過去には年中無休で代休も満足に取れなかった店でも、「普段は満足に休めないから」として、年末・年始、ゴールデンウイーク、お盆などはしっかり長期休暇を取得していた。そしてそれはいまも引き継がれている。運輸支局も祝祭日は休みとなるし、製造業であるメーカーも長期休暇を取るので、タイミングを合わせていたともいわれている。以前ならば、長期休暇が明けると、休暇中に事故を起こした車両の修理依頼が殺到し、その対応に忙殺されていた。しかし最近は安全運転支援デバイス装着車がほとんどとなり、昔に比べると休暇明けの修理依頼もそれほど殺到しなくなったため、長期休暇が取りやすくなったという声も聞いている。
日本は新車販売におけるデジタル化が遅れている
正月2日や3日から初売りセールを行っていたメーカー系ディーラーも多かったが、2021年では正月3日までに初売りをスタートさせたのはスズキ系と一部日産系ディーラーだけであった。初売りを三が日から始めなくなった理由はいろいろあるようだが、そもそも正月三が日以内から店を開ける時には、休日出勤扱いで店舗スタッフのうち半数出勤とするケースが多かったのだが、それも“働き手不足”によりできなくなったという話も聞いている(ほかには、メーカーからの出向者がいるので、メーカーの休日カレンダーに合わせたためといった理由や、紅白の横断幕を貼ったりした初売りはブランドイメージになじまないといった理由もあったと聞いている)。
さらに、“働き方改革”でセールスマンの休みはいまもなお増え続けている。バブルのころは週に1日休むのも大変だったが、いまや週休2日は当たり前で、週休3日実施までが話に挙がっているところもあると聞く。さらに、有給消化率の向上のために、定期的に半ば強制的に有給を取らされるといった話も聞いている。

ベテランセールスマンからは、「最初は、いつ新車を売っていいのかわかりませんでしたが、最近は限られた時間内に効率的に新車を販売することにも慣れてきました」との話も聞いている。
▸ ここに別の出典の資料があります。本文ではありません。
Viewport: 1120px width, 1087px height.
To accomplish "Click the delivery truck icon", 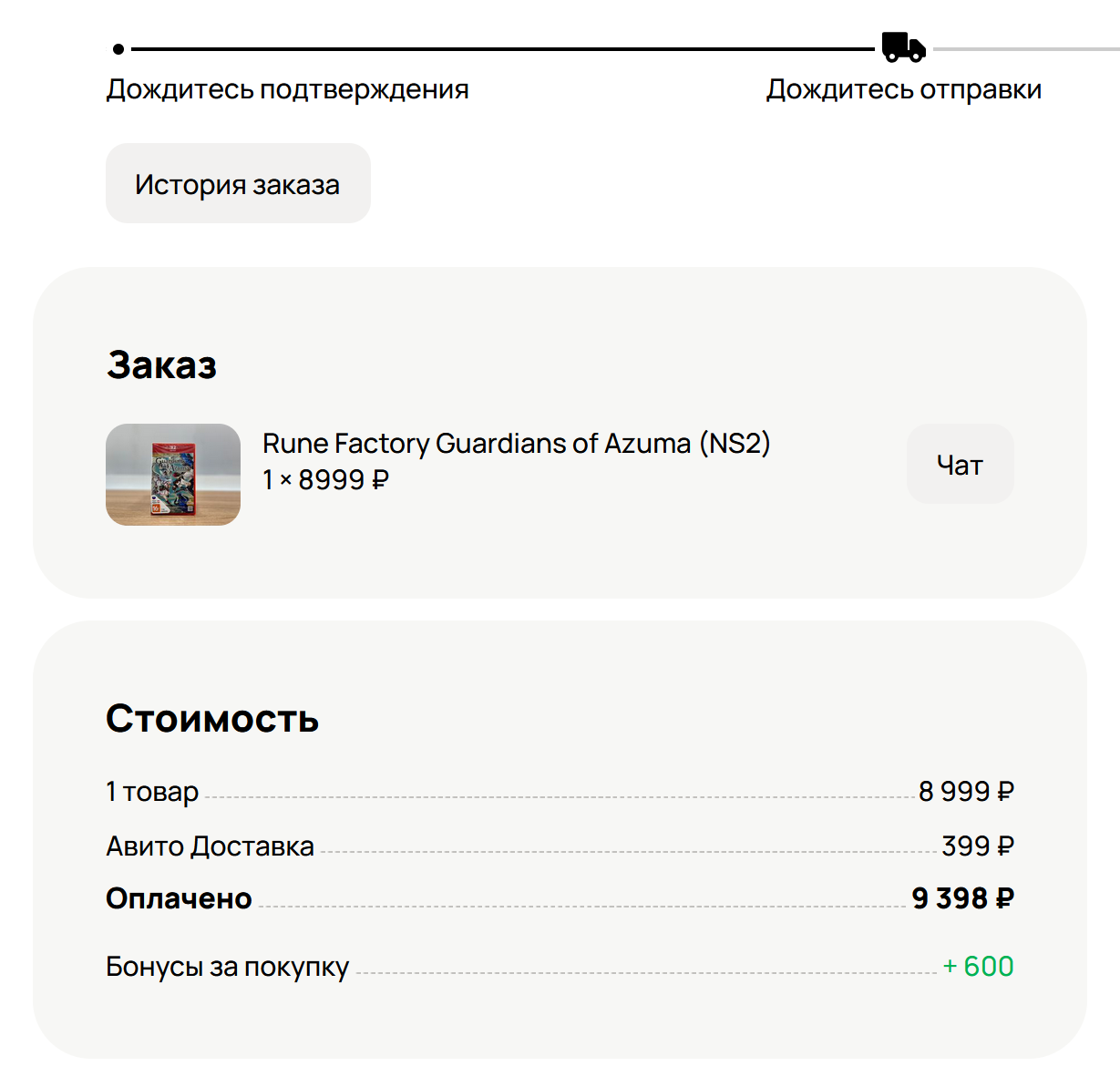I will click(903, 47).
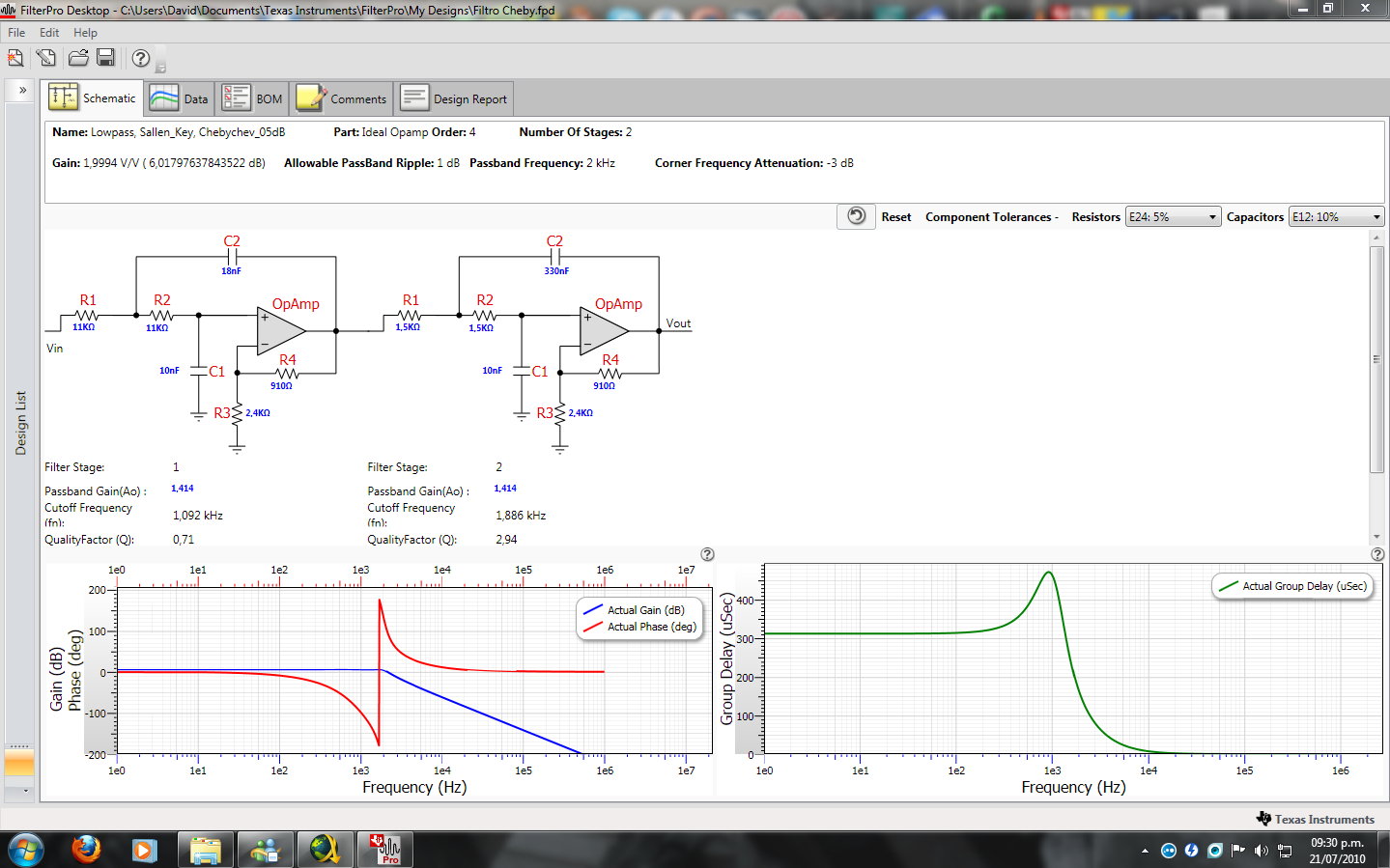This screenshot has height=868, width=1390.
Task: Open Google Earth from the taskbar
Action: point(325,849)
いまではアポなしで店頭へ行くと、担当セールスマンの休みが多くてなかなか会えないので、「いつなら店にいるの?」と聞いてディーラーへ出かける“馴染み客”も多いようだ。
いまでは、バブルのころの新車販売台数の半分ほどまでに市場が縮小しているので、夜遅くまで店を開けたとしてもお客がたくさんくるわけでもないし、年中無休を貫くのは光熱費などとの“費用対効果”も良くないとの理由も、時短営業や定休日を設ける背景にはあるようだ。それでも筆者の生活圏内にある、某新車ディーラーはゴールデンウイーク期間中でも全日営業していて驚かされた。

今後はリモート商談の普及が期待されているが、リモート商談先進国のアメリカでは間もなく商談の相手がAIになるのではないかといわれている。長い目で見れば、リモート商談が増えて行けば、店舗の多くは点検・整備のみを請け負うサービスステーション化していくのではないかともいわれている。アメリカの新車ディーラーはすでにそのような動きが見えてきており、週末のディーラーは。新車販売目的で訪れるお客が少ないどころか、セールスマン自体も少なくなってきているようにみえる(一部がリモート商談専属部隊となっている)。中国でもリモート化は進んでおり、一般的な通販サイトで新車を買うことも可能になっていると聞いている。
世の中のデジタル化により、欲しいクルマを扱うディーラーへ出向き、セールスマンと膝を突き合わせることだけが購入手段の選択肢とはならず、将来的にはAIを相手にしたリモート商談が定番となっていくことになるだろう。

日々の勤務時間や休暇の多さを見れば、“就労環境の改善”が進んでいるように見える新車販売の現場であるが、世界的に見れば、労働集約型産業からの脱却が進んでいることもまた事実。